# PASSAGE
- - - -

Through this grant, CICOA is able to provide the following services to seniors age 60 and over:

  • Home Assessments – To determine if a converter box is needed.

  • Coupon Application Assistance – A CICOA representative can assist the senior to file an online application for up to (2) $40.00 converter box coupons. It may take up to 6 weeks to receive the coupon by mail.

  • Converter Box Purchase Assistance – A CICOA representative will assist with transportation arrangements or will use the coupon to purchase the converter box for the senior. PLEASE NOTE: The actual cost of a converter box ranges from $40 - $60. This grant does not allow for the use of funds to make up the difference in cost. There may be some out of pocket expense for seniors.

  • Converter Box Installation Assistance – A CICOA representative will go to the senior’s home to install the converter box.

For more information, call CICOA's special “DTV Hotline Number:” (317) 803-6079 or 800-489-9550.

To see if similar assistance is provided by the Area Agency on Aging where you live, click here for a list of AAAs by state.

Tuesday, January 6, 2009

DTV boxes will cost seniors -- and others -- more

The noise about the federally-mandated switch to digital television is getting louder as the February 17 deadline looms. Television stations are running commercials, telling consumers to be prepared. Newspapers are publishing stories. The National Telecommunications and Information Agency has awarded grant monies to Area Agencies on Aging to help seniors get connected. Even we have entered the fray, offering our free Digital Television Connection Project toolkit to help faith-based and community organizations help their elders make the transition.

Much of the discussion and action around this issue has figured in a component offered by the federal government -- digital converter box coupons with which consumers can save $40 off the cost of up to two boxes. Well, it appears that the early bird gets the coupon. A story in today's USA Today reported that the TV converter coupon program is out of money. Anyone requesting coupons now will be put on a wait list that is currently more than 103,000 people deep.

Of course converter boxes can still be purchased at full price, which ranges from $40-$70 on average. And organizations implementing the Digital Television Connection Project may want to look into their own budgets to determine if they have any available dollars to contribute to seniors who might struggle to afford the boxes on their own.

- - - -

# DATA EXTRACTS

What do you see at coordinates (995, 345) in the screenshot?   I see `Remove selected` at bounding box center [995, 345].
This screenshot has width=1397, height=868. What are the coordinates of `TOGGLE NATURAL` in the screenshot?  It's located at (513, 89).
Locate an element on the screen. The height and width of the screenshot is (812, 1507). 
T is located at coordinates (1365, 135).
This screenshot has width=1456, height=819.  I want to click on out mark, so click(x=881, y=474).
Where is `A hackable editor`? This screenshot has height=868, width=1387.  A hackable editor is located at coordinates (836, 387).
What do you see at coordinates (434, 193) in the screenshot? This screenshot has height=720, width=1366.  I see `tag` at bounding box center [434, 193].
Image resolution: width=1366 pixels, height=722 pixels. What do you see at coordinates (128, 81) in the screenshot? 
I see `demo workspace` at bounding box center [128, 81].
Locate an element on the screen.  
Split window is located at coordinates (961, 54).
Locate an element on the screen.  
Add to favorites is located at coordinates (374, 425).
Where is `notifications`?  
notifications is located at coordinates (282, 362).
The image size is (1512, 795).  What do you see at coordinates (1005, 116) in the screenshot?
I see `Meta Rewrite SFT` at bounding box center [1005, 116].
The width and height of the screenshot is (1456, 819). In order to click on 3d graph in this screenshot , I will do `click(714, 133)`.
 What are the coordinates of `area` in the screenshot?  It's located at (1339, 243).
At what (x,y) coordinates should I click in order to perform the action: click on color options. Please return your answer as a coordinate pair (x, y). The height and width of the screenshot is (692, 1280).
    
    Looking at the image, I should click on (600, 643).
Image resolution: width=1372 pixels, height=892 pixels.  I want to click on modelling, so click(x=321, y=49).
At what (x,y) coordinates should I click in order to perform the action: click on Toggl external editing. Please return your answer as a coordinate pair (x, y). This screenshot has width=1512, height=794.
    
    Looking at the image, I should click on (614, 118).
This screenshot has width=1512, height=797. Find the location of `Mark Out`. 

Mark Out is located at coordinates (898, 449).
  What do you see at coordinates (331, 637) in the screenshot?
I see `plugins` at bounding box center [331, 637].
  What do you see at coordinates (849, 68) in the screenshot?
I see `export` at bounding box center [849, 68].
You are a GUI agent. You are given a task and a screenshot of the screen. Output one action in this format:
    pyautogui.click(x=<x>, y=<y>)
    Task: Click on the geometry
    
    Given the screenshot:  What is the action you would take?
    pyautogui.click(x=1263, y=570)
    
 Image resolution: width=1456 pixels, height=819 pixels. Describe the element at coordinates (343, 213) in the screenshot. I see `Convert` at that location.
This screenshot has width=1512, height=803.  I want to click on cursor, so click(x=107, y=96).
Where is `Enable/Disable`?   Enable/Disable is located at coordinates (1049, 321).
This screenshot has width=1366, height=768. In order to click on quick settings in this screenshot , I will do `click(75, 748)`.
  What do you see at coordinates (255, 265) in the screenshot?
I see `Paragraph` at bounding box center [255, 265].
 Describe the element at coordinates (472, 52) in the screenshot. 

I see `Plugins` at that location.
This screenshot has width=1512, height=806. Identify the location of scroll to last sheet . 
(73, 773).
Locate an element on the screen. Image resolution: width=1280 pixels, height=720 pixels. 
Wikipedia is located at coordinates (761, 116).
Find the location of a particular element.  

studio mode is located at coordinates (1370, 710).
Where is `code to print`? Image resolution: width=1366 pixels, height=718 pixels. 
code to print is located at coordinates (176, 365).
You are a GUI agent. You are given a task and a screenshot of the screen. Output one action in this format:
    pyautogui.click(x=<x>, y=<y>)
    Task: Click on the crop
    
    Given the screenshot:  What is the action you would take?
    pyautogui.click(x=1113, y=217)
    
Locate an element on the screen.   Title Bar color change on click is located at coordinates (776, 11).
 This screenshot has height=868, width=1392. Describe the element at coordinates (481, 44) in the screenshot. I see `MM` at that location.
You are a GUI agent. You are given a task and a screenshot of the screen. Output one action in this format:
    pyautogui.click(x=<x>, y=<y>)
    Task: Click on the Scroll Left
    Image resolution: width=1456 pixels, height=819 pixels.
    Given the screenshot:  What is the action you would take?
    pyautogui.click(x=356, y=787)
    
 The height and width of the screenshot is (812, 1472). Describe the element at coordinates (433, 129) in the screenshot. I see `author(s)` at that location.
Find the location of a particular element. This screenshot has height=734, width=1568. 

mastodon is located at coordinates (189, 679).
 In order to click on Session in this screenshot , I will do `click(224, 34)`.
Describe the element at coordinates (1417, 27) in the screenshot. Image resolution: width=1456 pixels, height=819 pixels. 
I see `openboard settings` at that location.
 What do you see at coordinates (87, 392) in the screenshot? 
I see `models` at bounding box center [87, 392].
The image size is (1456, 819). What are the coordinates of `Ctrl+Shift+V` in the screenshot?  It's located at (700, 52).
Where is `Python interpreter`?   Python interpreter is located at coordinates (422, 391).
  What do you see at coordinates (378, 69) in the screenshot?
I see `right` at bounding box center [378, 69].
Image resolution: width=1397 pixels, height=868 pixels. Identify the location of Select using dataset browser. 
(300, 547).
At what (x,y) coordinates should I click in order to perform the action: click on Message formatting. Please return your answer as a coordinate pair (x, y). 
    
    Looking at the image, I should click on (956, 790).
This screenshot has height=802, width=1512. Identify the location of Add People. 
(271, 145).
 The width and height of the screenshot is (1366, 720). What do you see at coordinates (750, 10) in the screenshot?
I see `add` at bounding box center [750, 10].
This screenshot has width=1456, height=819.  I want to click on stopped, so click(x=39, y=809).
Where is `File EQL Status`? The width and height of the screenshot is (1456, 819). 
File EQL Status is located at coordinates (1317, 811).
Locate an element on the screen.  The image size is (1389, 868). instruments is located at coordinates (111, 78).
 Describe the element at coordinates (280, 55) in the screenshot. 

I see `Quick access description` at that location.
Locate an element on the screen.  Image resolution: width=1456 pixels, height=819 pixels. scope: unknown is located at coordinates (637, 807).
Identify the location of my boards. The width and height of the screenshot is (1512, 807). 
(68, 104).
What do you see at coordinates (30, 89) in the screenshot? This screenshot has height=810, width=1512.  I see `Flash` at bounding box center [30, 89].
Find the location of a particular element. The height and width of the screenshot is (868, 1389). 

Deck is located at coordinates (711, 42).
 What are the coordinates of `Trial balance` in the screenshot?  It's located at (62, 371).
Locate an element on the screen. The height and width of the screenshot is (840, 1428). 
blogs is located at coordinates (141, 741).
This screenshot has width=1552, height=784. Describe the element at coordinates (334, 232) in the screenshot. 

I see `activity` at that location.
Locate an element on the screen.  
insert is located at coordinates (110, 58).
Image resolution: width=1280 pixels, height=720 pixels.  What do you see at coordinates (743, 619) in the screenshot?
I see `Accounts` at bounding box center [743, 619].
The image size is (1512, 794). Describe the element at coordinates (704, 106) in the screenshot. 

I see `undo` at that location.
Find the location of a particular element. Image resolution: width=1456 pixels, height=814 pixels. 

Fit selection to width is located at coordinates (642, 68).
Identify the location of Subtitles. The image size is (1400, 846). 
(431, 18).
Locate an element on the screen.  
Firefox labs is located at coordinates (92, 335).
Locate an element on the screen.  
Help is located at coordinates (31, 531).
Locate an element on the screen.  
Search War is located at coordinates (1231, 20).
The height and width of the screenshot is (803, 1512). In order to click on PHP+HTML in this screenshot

- - - -

# ACTIVITY LIST
a – According to the digital television passage, how many people are currently on the wait list for converter box coupons?
b – Please pick up the digital television passage after its last sentence and continue it with a few more sentences.
You can set the records aside; they aren't needed here.

# PER-TASK ANSWERS
a – More than 103,000 people.

b –
Monday, January 5, 2009

It takes a village of professionals to care for the aging.

Last week, The Future of Aging blog recapped an article from the New York Times that detailed the declining number of geriatricians in the United States. CAC's Academic Program Director Tamara Wolske left a comment there that I thought worth repeating here:

There is indeed a critical shortage of geriatricians currently, and in the future, based upon the demographic projections, this will become a crisis situation. Geriatricians will tell you that they depend upon an interdisciplinary support team to help them be effective in the care of the aged and that includes more than nurses and other clinical personnel.

We need more people in other fields to be trained because caring for elders provides many challenges and opportunities. It requires creative and critical thinking for developing innovative solutions to situations that are as unique as the individuals that need care. Aging studies are valuable for everyone, no matter what occupation, because eventually we all will be working with, for, or on behalf of older adults.

Recognizing that reality, the University of Indianapolis offers courses in gerontology in an online format that allows busy working people the opportunity to earn a Master of Science or Certificate of Gerontology. Students can participate in courses with the Center for Aging & Community from any location in the world and on their own time schedule.

Training more geriatricians and also educating others who can provide support to the physicians and their patients is absolutely crucial to the future health and well-being of our aging population.